LNH

Ovechkin champion par défaut, Fleury vole la vedette

Publié | Mis à jour

Depuis 2007, l’épreuve du tir le plus puissant n’avait couronné que deux champions : Zdeno Chara et Shea Weber. En l’absence des deux défenseurs, le titre était donc vacant.

Des cinq candidats en lice, Steven Stamkos et P.K. Subban étaient établis favoris. Ils étaient les deux seuls à avoir déjà franchi la marque des 100 mph. En 2016, à Nashville, le capitaine du Lightning avait atteint les 103,9 mph, alors que celui qui portait à ce moment les couleurs du Canadien avait décoché un tir de 102,3 mph. Finalement, ni l’un ni l’autre n’est parvenu à fracasser cette barrière.

«Sans Weber et Chara, je savais que la porte était ouverte. J’aurais aimé l’emporter, mais je ne suis pas déçu. J’ai frôlé les 100 mph », a déclaré Subban à son retour au vestiaire.

Le seul à y parvenir fut Alex Ovechkin avec une frappe de 101,3 mph. Le tsar a remporté le titre, mais son lancer n’est pas passé près de battre le record de 108,8 mph que détient Chara depuis 2012.

«C’est plaisant de remporter cette épreuve. Mais je sais que si Weber ou Chara avaient été présents, ça n’aurait même pas valu la peine de m’essayer», a reconnu Ovechkin.

D’ailleurs, le dernier attaquant à avoir mis la main sur cette épreuve était Sergei Fedorov, en 2002.

McDavid, la fusée

Dans l’autre épreuve attendue, Connor McDavid a, sans surprise, défendu son titre de patineur le plus rapide. Il a effectué son tour de patinoire en 13,454 secondes. L’an dernier, la vedette des Oilers avait été sacrée championne avec un tour de 13,310 secondes.

Mention spéciale à Brayden Point. Invité à la dernière minute pour remplacer son coéquipier blessé, Victor Hedman, l’attaquant du Lightning, a bouclé son parcours en 13,579 secondes.

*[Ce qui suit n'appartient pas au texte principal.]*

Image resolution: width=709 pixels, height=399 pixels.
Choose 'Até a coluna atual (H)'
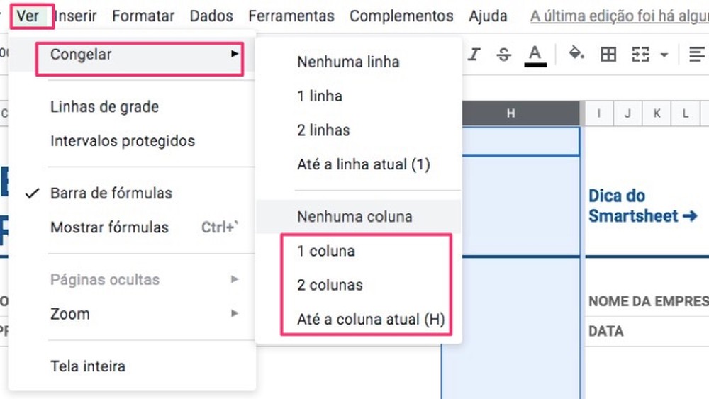371,320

«J’ai perdu pied quelque peu au départ, mais je suis parvenu à me ressaisir. Je me suis repris derrière les filets. Les croisements pour favoriser l’accélération sont la clé. C’est là-dessus que je me suis attardé», a expliqué MacDavid.

Fleury vole la vedette... et Rinne

Carey Price n’a participé à aucune épreuve. À l’instar de Braden Holtby et de Mike Smith, il s’est contenté du rôle de spectateur lors de l’épreuve des arrêts consécutifs, une nouveauté de cette année, mettant en vedette les gardiens.

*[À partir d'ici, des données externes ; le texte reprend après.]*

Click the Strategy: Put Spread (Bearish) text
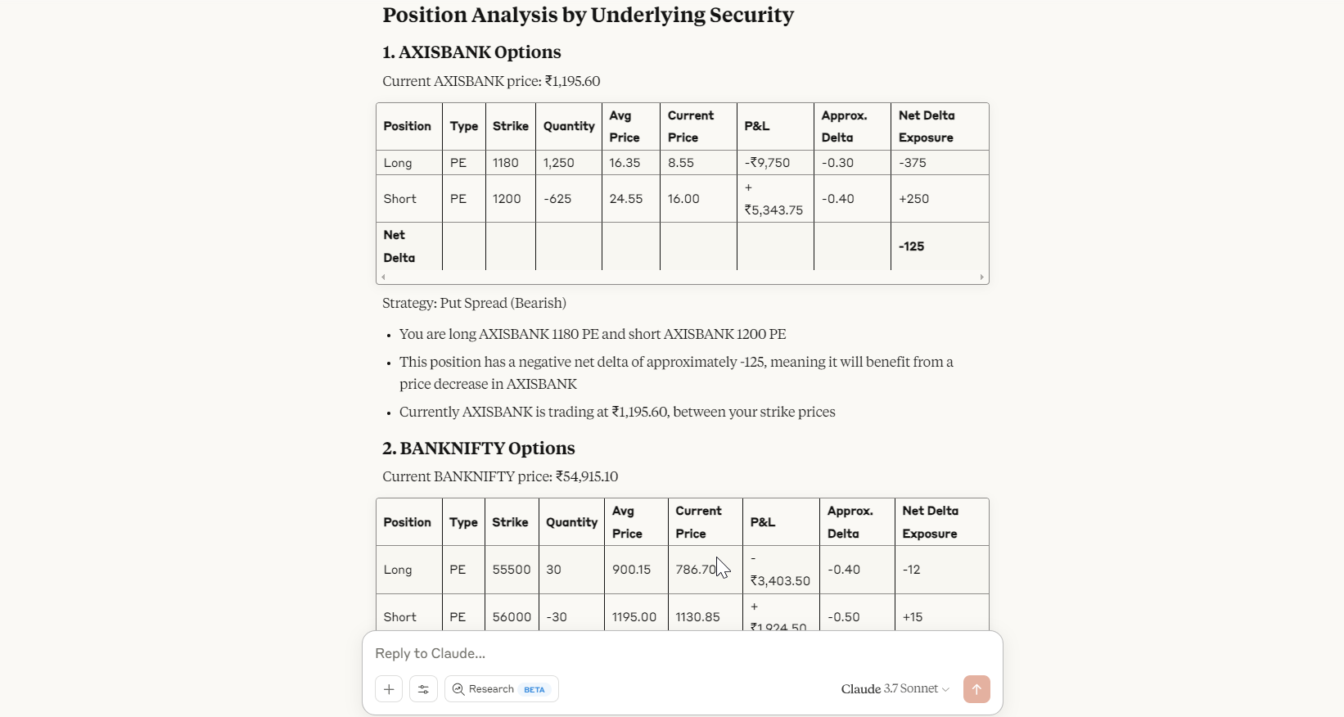Screen dimensions: 1344x717 point(475,303)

Ils ont vu Marc-André Fleury stopper 14 adversaires de suite, un de plus que Pekka Rinne.

«Lorsque j’ai vu Pekka monter jusqu’à 13, je ne croyais pas qu’il serait possible de le rejoindre. Quand je suis retourné au banc après mon tour, il m’a regardé en riant et m’a dit: ’’Toi, mon maudit !’’»

Parmi ses 14 arrêts, celui de la mitaine aux dépenses de Point, alors qu’il effectuait une roulade, valait à lui seul le prix d’entrée.

«Les gens paient pour venir ici, alors je voulais leur donner un petit quelque chose. Par chance, ç’a fonctionné», a lancé le gardien, qui a reçu une belle ovation de la foule tout au long de la soirée.

Le compas dans l’œil

Dans les trois autres épreuves au programme, Johnny Gaudreau a eu le meilleur lors de la course à relais avec contrôle de la rondelle. Pour sa part, Brock Boeser s’est montré le tireur le plus précis.

Enfin, Alex Pietrangelo s’est montré le plus habile dans la précision de ses passes.

Un parcours qui a donné du fil à retordre à Drew Doughty, qui a finalement décidé de ne pas compléter l’épreuve, et à Claude Giroux, qui a perdu un temps précieux dans la première portion.

«Ce n’était pas amusant», a déclaré le capitaine des Flyers lorsque l’animateur de foule lui a demandé comment il se sentait en tentant désespérément d’atteindre les cibles.